原文:
_ _ _
ANTLERS Diary Ant-mark



2000.04.01  1st.ステージ 第04節 


鹿島アントラーズ vs
       横浜エフマリノス

  去年と同じ憂鬱
        去年とは違う希望





前半20分すぎまではミスの多い試合だった。秋田が出場停止のため、金古が初スタメン。
そして柳沢、ベベットのツートップという構成。鹿島のツートップになかなかボールが
渡らない。鹿島の場合は攻撃時にビスマルクの前にいるのが二人だけのため。ポストに
当てようとしても、きっちりとマークをつかれ、ターゲットもなくボールを繋げられな
い。

横浜はアルディレスになって細かいパス交換の練習をしているのか、ショートパスを懸
命にやってくるが、ちょっと忙しくなるとすぐ忘れてしまい、ディフェンスラインから
のロングボールが多発する。滞空時間が十分あるので金古が余裕をもって弾き返せる。
互いに糸口がないまま、小幡審判様の笛だけが定期的に響いていく。

状況が変わったのは相手との接触でベベットが額を切ってから。白い包帯を巻いたベベ
ット。今日は本当は秋田なのか、血を見た途端、動きがよくなる。前線から相手を追廻
し、味方からでるボールに反応しようとダッシュを繰り返す。
_ _ _
表示データ:

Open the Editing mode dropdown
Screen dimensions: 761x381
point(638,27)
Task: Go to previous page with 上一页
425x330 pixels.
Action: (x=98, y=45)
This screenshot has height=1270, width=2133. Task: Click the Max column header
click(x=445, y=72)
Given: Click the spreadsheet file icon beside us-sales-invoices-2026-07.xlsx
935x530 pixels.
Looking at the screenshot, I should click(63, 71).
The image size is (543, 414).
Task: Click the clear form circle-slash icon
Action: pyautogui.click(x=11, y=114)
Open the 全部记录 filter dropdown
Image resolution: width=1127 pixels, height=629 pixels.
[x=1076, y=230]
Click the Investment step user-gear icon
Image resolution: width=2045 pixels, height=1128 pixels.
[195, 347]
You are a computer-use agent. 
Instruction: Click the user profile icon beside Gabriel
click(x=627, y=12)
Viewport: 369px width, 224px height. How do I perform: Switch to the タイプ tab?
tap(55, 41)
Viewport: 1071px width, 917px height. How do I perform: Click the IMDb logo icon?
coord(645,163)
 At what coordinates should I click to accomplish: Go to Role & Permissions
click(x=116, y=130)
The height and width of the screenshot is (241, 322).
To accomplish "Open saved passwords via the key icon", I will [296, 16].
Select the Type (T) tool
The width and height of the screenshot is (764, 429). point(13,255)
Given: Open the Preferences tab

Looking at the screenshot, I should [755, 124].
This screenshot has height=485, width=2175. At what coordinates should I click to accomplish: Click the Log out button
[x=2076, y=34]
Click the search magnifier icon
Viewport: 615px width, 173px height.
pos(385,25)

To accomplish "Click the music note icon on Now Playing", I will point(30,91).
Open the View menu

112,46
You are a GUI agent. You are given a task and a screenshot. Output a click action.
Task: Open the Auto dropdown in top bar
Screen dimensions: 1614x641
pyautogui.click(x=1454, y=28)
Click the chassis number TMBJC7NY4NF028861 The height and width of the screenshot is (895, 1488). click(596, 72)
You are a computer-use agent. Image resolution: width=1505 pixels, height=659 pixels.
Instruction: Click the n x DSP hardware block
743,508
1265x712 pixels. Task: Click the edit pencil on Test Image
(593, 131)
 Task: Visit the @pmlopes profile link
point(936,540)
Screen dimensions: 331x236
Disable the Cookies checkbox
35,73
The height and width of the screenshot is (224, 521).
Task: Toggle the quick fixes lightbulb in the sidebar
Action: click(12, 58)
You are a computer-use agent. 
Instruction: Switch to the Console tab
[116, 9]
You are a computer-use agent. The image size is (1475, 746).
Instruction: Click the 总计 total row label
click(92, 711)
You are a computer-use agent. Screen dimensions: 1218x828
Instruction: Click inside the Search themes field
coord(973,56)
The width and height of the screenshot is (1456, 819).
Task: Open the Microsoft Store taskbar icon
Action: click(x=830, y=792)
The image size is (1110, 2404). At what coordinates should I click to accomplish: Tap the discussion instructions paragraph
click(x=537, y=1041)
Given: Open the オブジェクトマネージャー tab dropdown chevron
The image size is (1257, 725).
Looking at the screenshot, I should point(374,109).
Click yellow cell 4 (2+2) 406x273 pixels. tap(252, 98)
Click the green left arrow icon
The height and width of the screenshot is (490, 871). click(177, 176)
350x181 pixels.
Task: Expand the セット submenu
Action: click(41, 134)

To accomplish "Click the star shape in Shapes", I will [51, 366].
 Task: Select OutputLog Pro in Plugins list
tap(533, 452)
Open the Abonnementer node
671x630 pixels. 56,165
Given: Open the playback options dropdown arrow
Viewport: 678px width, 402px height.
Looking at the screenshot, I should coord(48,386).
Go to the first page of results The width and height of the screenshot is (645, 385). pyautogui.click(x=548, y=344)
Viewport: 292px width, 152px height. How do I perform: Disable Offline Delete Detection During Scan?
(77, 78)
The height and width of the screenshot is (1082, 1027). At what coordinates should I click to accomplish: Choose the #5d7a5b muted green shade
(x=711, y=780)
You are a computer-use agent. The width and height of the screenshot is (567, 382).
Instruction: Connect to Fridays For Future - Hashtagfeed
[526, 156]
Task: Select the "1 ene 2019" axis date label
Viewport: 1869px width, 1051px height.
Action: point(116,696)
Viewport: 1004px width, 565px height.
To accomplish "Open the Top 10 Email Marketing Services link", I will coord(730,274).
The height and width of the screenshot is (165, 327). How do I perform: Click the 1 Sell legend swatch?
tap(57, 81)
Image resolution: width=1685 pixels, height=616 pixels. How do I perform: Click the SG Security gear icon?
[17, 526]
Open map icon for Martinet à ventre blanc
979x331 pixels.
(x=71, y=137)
_ _ _
練習問題:
1. 観戦記に出てくる人名（チーム名は除く）を、登場する順にすべて挙げよ。
2. 観戦記について、次の問いに答えよ。
(a) 金古が初スタメンとなったのは、秋田がどういう状態だったためか。
(b) 横浜のディフェンスラインから多発したのは何か。
(c) 額を切ったベベットが巻いていたのは何か。
3. 観戦記の「横浜はアルディレスになって細かいパス交換の練習をしているのか、ショートパスを懸」から「し、味方からでるボールに反応しようとダッシュを繰り返す。」までを、一字も変えずに全部書き写せ。

解答一覧:
1. 秋田、金古、柳沢、ベベット、ビスマルク、アルディレス、小幡

2.
(a) 出場停止
(b) ロングボール
(c) 白い包帯

3.
横浜はアルディレスになって細かいパス交換の練習をしているのか、ショートパスを懸
命にやってくるが、ちょっと忙しくなるとすぐ忘れてしまい、ディフェンスラインから
のロングボールが多発する。滞空時間が十分あるので金古が余裕をもって弾き返せる。
互いに糸口がないまま、小幡審判様の笛だけが定期的に響いていく。

状況が変わったのは相手との接触でベベットが額を切ってから。白い包帯を巻いたベベ
ット。今日は本当は秋田なのか、血を見た途端、動きがよくなる。前線から相手を追廻
し、味方からでるボールに反応しようとダッシュを繰り返す。